El segundo problema es,
¿cuáles son –o pueden ser- las soluciones
adecuadas a los problemas sociales que nos afligen (y cómo evaluarlas)?
(este es también parte de las consideraciones del mismo pensador austriaco, y,
por así decirlo, la otra cara de la moneda de la deconstrucción crítica del
problema del buen gobernante). En síntesis: el primero se preocupa por el
problema de los gobernantes y el segundo, por el problema de la política.
Quizá no resulte
impactante de entrada tal planteamiento, pero un ejemplificación puede
mostrarnos la diferencia radical. Mientras que desde la perspectiva tradicional
el análisis de la situación política de un país se enfoca casi exclusivamente
en los políticos de turno y, si las cosas no van bien, busca un gran líder que
saque al país de sinuosas dificultades (el caudillo carismático tantas veces
visto en Latinoamérica y otras partes del mundo sub-desarrollado durante el
siglo XX), la segunda posición se preocupa por encontrar los problemas y soluciones
concretas y las formas de evaluar sus características y su idoneidad. Quién
señale las críticas y defienda ciertas soluciones importa poco. Lo relevante
son las críticas y las soluciones, ellas mismas.
Como dije, creo que el
problema del buen gobernante es tanto falso como perjudicial. En primer lugar,
es una posición falsa, según lo que se sabe de las personas y nos ha
ejemplificado la historia en tantas ocasiones. Aquí no presento un gran
descubrimiento, únicamente vengo a recordar que, quiéranlo o no, las personas
comenten errores en sus decisiones y en sus acciones (aún las bien
intencionadas) y lo mismo es cierto para los partidos políticos o los grupos de
personas. Y esto sin tener en cuenta el fantasma de la concentración tiránica
de las potestades de gobierno ante el que tantos individuos han sucumbido a
través de la historia. De forma que en realidad no puede darse solución al
problema del buen gobernante, pues no hay garantía de que alguien pueda ser el buen
gobernante en los términos pretendidos (i.e. el líder que guíe por el buen
camino).
En segundo lugar,
quiero señalar dos consecuencias indeseables del problema del buen gobernante.

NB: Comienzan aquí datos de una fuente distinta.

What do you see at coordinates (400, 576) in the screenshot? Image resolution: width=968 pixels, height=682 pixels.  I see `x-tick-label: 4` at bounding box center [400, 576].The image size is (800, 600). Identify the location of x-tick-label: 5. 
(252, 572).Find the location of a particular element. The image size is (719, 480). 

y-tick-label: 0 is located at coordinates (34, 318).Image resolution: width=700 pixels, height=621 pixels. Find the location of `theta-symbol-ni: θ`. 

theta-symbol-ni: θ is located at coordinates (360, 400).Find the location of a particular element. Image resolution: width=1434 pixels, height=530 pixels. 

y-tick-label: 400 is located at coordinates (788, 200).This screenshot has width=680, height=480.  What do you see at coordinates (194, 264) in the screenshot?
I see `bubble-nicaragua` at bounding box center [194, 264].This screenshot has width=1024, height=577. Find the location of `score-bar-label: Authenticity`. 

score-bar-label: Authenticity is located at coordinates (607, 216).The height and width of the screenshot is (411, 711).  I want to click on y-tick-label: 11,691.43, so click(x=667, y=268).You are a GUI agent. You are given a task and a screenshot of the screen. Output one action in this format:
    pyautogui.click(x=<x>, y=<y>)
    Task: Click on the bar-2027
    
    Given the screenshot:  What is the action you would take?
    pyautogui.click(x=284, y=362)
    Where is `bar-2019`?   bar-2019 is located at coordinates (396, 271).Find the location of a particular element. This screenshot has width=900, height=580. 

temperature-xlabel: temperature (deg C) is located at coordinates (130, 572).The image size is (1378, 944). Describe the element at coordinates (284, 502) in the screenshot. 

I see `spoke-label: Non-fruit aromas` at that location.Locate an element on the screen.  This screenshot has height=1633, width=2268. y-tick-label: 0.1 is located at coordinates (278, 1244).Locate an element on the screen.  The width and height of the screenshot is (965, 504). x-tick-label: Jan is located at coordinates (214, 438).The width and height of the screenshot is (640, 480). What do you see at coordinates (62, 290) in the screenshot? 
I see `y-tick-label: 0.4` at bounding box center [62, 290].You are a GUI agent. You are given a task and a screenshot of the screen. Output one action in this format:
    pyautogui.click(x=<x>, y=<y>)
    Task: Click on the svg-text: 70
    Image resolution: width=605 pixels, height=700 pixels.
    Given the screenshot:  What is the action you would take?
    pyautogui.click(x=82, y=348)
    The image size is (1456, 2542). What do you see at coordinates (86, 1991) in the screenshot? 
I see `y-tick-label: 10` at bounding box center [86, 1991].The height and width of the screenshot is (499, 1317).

Ambas tienen una correlación muy cercana: la primera es que invita al
dogmatismo y al fanatismo, que considero peligrosos, pues una vez que alguien
cree haber encontrado al buen gobernante, lo que haga este queda
automáticamente inmunizado contra la crítica (ya que no se equivoca, en acuerdo
con el supuesto falso ya denunciado líneas atrás). La segunda, como dije está muy
relacionada con la anterior. Si uno se dedica a buscar razones para creer que
alguien es un buen gobernante, saca de foco precisamente algo de importancia
humana clave: los problemas reales que sufren las personas, sus causas y sus
posibles soluciones. Concentrados los esfuerzos mentales en el buen gobernante,
desaparecen las personas y sus martirios, que para cualquiera que se sienta
aquejado por la compasión y la empatía, deberían más bien mantenerse en primer
plano.
En suma, estas son las
críticas generales que encuentro en tal perspectiva de la política. Valgan
algunas aclaraciones. Evidentemente, cada una de las teorías que responden al
problema del buen gobernante, parten de una base antropológica diferente a la
que he defendido. Lo que digo es que tal base antropológica, en la cual hay
personas que ni siquiera cometen errores, es falsa. No obstante, la refutación
de cada una de tales teorías es materia de un tratado (como el de Popper),
tarea que aquí ni siquiera he intentado aquí. En segundo lugar, debo precisar
que no estoy defendiendo que las personas, en la vida política práctica, no
tengan en cuenta quién dice qué. Empero, sí creo que no debería ser lo único ni
lo principal que captara su atención en el análisis político real; y aún menos
en el estudio político académico. En vez
del gran líder, deben interesar las buenas soluciones.